Research also plays an important and interesting part of my role – I am currently involved in research assessing marine biodiversity in Libyan waters using the combination of two methods; surveys – which include beach snorkelling and sampling, and citizen science – using data mining from social media platforms – for gathering and analysing information related to marine biodiversity and fish diseases.
I am especially interested in marine invasive species, such as sea slugs and nudibranchs, and am working, in collaboration with scientists from Libya and abroad, in identifying and classifying these species which have come from different regions such as the Indo-Pacific. Many of these are Lessepsian migrants, which have entered the Mediterranean via the Suez Canal, or have reached our shores with shipping traffic. Their impact on local marine biodiversity requires further research. However, so far, around 20 articles have resulted from this work.
I am also working on sea turtle strandings with NGOs, aiming to identify potential hotspots and causes for these events.
At present I am on sabbatical for nine months, which gives me the chance to focus all my time and attention on research. I am also writing on an instructive book for children to increase awareness and knowledge on nearshore marine biodiversity.
So I am keeping busy!
What have been the greatest challenges that you have had to face in your current position?
I would say that the greatest challenge that I am facing is obtaining funding – both for setting up laboratory facilities for the aquaculture students and for diagnostic purposes, as I have already mentioned, and also for developing aquaponic units in the south of Libya.
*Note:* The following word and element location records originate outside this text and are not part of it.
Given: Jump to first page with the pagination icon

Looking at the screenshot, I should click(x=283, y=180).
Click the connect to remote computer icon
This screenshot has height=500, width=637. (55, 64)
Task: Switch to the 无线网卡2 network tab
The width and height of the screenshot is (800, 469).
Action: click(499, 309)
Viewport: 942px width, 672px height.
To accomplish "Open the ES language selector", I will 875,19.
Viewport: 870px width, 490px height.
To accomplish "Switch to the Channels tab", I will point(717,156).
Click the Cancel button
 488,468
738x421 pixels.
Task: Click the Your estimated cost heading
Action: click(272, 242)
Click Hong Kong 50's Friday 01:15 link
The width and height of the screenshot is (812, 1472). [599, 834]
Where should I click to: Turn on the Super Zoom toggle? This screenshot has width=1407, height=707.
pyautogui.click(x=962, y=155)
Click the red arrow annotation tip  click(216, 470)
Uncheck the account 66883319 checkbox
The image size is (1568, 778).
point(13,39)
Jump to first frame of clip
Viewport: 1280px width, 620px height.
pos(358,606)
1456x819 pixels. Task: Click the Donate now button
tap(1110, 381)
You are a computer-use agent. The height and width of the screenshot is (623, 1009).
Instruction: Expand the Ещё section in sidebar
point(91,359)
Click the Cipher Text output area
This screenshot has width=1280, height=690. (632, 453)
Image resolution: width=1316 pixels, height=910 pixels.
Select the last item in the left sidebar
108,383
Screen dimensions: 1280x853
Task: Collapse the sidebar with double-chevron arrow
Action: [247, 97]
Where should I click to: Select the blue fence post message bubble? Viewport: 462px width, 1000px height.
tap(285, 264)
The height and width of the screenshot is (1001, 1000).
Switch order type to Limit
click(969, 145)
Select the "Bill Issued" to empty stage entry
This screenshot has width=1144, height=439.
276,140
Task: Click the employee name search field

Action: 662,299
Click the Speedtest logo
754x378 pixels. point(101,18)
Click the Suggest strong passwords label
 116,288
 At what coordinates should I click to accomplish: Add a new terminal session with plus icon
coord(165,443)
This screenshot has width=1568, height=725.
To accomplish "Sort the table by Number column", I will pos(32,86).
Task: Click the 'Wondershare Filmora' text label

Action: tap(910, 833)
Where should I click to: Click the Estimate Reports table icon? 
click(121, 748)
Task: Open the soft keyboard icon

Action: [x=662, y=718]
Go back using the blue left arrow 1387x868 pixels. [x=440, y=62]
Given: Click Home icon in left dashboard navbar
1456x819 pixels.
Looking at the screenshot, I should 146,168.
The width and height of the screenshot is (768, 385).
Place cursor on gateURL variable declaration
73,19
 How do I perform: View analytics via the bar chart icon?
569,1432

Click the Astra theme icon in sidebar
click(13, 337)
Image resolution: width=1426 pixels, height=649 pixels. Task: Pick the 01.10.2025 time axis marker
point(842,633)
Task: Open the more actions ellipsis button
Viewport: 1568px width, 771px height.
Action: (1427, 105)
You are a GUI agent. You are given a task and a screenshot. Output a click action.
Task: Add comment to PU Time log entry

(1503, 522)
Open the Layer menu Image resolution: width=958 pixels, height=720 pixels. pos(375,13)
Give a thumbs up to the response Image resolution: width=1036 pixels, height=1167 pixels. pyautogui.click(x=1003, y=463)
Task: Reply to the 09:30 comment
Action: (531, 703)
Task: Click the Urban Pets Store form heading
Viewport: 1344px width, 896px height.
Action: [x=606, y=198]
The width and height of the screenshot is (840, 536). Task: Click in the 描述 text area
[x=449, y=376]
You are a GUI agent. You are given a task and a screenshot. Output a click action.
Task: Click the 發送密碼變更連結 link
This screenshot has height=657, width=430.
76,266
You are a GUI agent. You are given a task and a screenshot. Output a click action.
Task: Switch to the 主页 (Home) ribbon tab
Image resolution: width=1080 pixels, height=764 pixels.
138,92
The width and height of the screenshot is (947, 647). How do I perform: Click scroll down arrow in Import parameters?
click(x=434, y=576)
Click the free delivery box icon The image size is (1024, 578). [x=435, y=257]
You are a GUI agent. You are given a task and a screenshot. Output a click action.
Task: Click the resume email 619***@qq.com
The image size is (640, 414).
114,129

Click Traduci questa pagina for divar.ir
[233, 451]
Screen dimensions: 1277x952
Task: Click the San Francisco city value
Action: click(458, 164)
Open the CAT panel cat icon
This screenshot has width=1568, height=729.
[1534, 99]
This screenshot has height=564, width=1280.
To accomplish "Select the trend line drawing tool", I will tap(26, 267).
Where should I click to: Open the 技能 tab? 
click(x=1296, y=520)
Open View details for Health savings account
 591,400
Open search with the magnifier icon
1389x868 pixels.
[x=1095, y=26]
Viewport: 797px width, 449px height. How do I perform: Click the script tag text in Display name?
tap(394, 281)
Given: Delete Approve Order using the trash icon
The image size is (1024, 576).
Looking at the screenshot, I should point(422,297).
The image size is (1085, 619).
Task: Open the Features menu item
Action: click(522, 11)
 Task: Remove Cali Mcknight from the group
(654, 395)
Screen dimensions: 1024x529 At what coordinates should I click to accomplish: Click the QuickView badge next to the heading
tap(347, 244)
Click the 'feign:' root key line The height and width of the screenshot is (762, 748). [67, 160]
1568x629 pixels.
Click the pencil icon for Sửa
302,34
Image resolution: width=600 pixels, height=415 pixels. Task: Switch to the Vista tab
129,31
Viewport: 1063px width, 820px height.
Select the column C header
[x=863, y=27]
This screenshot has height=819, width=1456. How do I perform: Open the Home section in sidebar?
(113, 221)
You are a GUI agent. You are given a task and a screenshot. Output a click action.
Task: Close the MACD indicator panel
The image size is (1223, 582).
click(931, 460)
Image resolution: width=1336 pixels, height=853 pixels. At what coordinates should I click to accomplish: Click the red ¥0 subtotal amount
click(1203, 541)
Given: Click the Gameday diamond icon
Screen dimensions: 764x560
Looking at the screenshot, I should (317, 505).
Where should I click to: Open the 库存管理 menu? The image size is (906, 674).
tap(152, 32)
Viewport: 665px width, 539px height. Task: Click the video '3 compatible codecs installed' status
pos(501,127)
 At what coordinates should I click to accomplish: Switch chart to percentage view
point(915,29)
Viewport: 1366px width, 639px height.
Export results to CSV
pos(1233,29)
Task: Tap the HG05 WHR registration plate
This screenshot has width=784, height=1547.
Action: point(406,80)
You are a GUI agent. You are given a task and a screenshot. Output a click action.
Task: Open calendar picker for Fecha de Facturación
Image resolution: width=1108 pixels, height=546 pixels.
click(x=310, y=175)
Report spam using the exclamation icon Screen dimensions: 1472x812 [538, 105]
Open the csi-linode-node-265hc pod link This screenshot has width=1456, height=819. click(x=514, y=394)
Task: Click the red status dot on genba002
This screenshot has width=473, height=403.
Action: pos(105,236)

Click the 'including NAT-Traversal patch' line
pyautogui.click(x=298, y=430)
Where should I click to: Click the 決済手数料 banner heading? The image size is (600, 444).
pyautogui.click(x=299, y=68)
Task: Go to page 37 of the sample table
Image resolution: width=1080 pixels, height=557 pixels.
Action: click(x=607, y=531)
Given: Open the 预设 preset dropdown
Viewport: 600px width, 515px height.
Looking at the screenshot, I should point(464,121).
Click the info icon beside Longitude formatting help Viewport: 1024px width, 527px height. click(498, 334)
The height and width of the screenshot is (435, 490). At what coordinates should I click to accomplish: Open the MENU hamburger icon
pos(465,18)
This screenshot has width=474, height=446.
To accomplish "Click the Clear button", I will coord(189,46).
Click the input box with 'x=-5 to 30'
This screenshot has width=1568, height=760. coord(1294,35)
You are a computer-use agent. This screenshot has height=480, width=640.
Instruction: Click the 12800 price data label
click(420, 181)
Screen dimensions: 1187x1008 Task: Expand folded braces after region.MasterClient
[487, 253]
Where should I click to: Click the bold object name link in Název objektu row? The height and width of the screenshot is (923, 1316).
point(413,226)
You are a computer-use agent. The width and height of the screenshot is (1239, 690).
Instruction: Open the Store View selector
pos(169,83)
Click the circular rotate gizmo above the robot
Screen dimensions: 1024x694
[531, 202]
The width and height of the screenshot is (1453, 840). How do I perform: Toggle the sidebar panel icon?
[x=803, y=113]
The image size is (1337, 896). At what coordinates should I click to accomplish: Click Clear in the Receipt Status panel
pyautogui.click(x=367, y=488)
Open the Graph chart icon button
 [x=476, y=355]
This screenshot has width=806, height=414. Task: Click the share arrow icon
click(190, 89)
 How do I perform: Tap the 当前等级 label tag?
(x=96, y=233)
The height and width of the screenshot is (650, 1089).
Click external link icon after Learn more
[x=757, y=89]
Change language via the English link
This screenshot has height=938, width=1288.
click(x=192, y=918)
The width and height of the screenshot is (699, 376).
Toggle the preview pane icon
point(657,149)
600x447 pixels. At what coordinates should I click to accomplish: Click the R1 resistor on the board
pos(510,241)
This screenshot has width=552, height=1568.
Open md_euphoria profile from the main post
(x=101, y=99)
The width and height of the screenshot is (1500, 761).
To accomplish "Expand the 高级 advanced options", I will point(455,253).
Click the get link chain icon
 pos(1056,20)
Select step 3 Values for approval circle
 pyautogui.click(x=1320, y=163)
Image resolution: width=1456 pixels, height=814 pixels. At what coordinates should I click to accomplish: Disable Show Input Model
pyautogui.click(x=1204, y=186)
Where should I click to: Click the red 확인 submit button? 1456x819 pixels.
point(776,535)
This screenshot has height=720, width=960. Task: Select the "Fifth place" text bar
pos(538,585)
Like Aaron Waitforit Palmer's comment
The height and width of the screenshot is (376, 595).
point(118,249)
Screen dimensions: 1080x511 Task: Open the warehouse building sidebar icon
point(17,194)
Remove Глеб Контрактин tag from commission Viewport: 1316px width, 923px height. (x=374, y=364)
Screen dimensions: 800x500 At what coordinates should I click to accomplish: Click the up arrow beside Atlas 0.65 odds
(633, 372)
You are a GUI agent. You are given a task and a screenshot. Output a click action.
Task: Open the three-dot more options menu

These units aim to provide a sustainable, alternative and additional source of protein and vegetables, which is especially important for the families in the south of Libya suffering from the ongoing political unrest that has now entered its 12th year. We have partners and families who have shown interest in taking part in this programme but attracting funding has proven difficult. There are a number of options that we are currently exploring – from the Libyan government or from other entities abroad.
It is certainly true to say that the ongoing political unrest in my country is a major challenge, making it very difficult to gain ground in establishing a stable aquaculture sector here. This leads inevitably to difficulty in attracting investors – both nationally and from abroad – as well as attracting students to embark upon a career in aquaculture.
Have you encountered any gender-related challenges during your career and what advice would you give to those wanting to pursue a career in aquaculture?
Sure, who hasn’t experienced gender-related challenges in their career!? But it is something that can be overcome – for me it is simply a different word for competitiveness. Our department currently consists of staff of six women and seven men so I would say it is pretty evenly balanced from a gender point of view.
I think that it is important for someone who would like to pursue an aquaculture career to gain as much hands-on experience as possible in the field before embarking on our four-year degree course and to get themselves known to the local producers, to potentially be offered a job upon completion of their studies. If possible, also, to get experience in neighbouring countries, like Egypt or Tunisia, both with flourishing aquaculture industries.
I would also highly recommend that potential students come to the department on the open-door day to gather information about what the sector has to offer. We advertise these open days on our dedicated Faculty website.